Trecho fornecido =>
********

Uma de suas formas é a “posse do estado de filho”, que é a exteriorização da condição filial, seja por levar o nome, seja por ser aceito como tal pela sociedade, com visibilidade notória e pública.

Liga-se ao princípio da aparência, que corresponde à uma situação que se associa a um direito ou estado, e que dá segurança jurídica, imprimindo um caráter de seriedade à relação aparente.

Isso ainda ocorre com o “estado de filho afetivo” que, além do nome, que não é decisivo, ressalta o tratamento e a reputação, eis que a pessoa é amparada, cuidada e atendida pelo indigitado pai, como se filho fosse.

O ativismo judicial e a peculiar atuação do juiz de família impõem, em afago à solidariedade humana e veneração respeitosa ao princípio da dignidade da pessoa, que se supere a formalidade processual, determinando o registro da filiação do autor, com veredicto declaratório nesta investigação de paternidade socioafetiva, e todos os seus consectários.

Apelação provida, Por maioria.4

De acordo com o exposto, por fontes doutrinárias e jurisprudenciais, consubstancia-se uma relação baseada na concepção familiar que mantém o elo de solidariedade recíproca, trazendo o respeito aos direitos fundamentais e filiação isonômica, neste caso, referente ao filho (a) não biológico (a).

A maternidade afetiva é aquela constituída diante de uma reunião, que concerne em sua capacidade de converter-se à “posse de estado de filho” em conjunto com o “estado de filho afetivo”, não sendo necessário alargamento do mérito já demonstrado anteriormente.

Por conseguinte, é indiferente o modelo adotado pela instituição, ao passo que a relevância filial recai perante a comunhão de afeto, não aceita pela sociedade adepta do matrimonialismo (antes de nossa Constituição de 1988).

Um caso de relevante interesse social, que recai sobre o tema, foi o julgado pela Terceira Turma do STJ (Superior Tribunal de Justiça), em que a ministra Nancy Andrighi admitiu a relação socioafetiva baseada em registro de filiação sem a observância da “adoção à brasileira”.

No caso acima, uma austríaca de 56 anos pegou para si uma menina recém-nascida, nos moldes já demonstrados, na década de 1980. A irmã mais velha alegou ser um caso de falsidade ideológica em processo judicial em face de bens deixados para a criança registrada no Brasil, com o intuito de anular o registro de nascimento da mesma.

De acordo com o trecho, abaixo, é de suma importância o respectivo voto da Ministra Nancy para o entendimento do fato,

Permitir a desconstituição de reconhecimento de maternidade amparado em relação de afeto teria o condão de extirpar da criança – hoje pessoa adulta, tendo em vista os 17 anos de tramitação do processo – preponderante fator de construção de sua identidade e de definição de sua personalidade. E a identidade dessa pessoa, resgatada pelo afeto, não pode ficar à deriva em face das incertezas, instabilidades ou até mesmo interesses meramente patrimoniais de terceiros submersos em conflitos familiares5.

********

Pedido escrito 1 => No texto sobre filiação socioafetiva, qual turma do STJ julgou o caso relatado pela ministra Nancy Andrighi?
Pedido escrito 2 => Reproduza uma parte do texto sobre filiação socioafetiva. Comece nas palavras "No caso acima, uma" e pare depois de "nascimento da mesma.".
Pedido escrito 3 => Prossiga o texto sobre filiação socioafetiva a partir do ponto em que ele termina.

Trecho de origem =>
********

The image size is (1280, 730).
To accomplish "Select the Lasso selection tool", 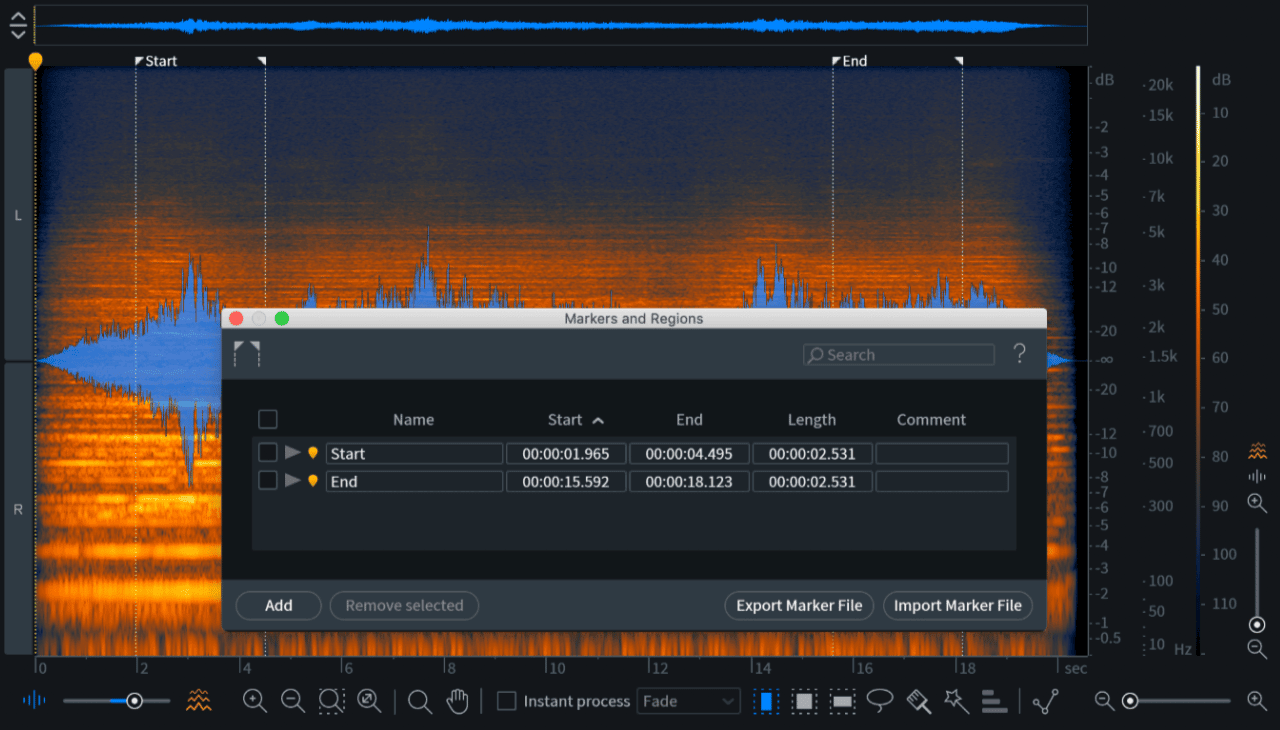I will [x=880, y=701].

********

Resposta da tarefa 1 => A Terceira Turma do STJ.

Resposta da tarefa 2 =>
No caso acima, uma austríaca de 56 anos pegou para si uma menina recém-nascida, nos moldes já demonstrados, na década de 1980. A irmã mais velha alegou ser um caso de falsidade ideológica em processo judicial em face de bens deixados para a criança registrada no Brasil, com o intuito de anular o registro de nascimento da mesma.

Resposta da tarefa 3 =>
Por fim, há um pequeno desconcerto ao relacionarmos a figura mãe ou pai com a figura do genitor, conforme discorre Pablo Stolze, pois, além de criar a criança, esta deve crescer em um meio embutido de cuidado, amor, educação e proteção. Nada obsta que os pais biológicos sejam os detentores de tais atitudes fidedignas.6

 

3. O SENTIDO DA POSSE DE ESTADO DE FILHO E SUA PROTEÇÃO NO QUE CONCERNE À TEORIA DA APARÊNCIA

A posse de estado de filho é proveniente de relações envoltas pelo afeto e solidariedade, visto que é denominada família sociológica. Os pais assumem a responsabilidade perante a educação e tutela dos filhos, sem a necessidade de fatores biológicos para que um homem e uma mulher possam ser pai e mãe em uma instituição familiar. É na posse que se caracteriza a paternidade ou maternidade afetiva.

Segundo Jorge Trindade,

Entende-se a posse de estado de filho como sendo uma relação afetiva, íntima e duradoura, caracterizada pela reputação frente a terceiros, como se filho fosse, e pelo tratamento existente na relação paterno-filial, em que há o chamamento de filho e a aceitação do chamamento de pai. 7

Uma situação que envolve a posse poderia ser o referente paternal que a criança possui, por exemplo: uma relação embutida de afeto que não seja proveniente de laços biológicos ou jurídicos, apenas afetivos.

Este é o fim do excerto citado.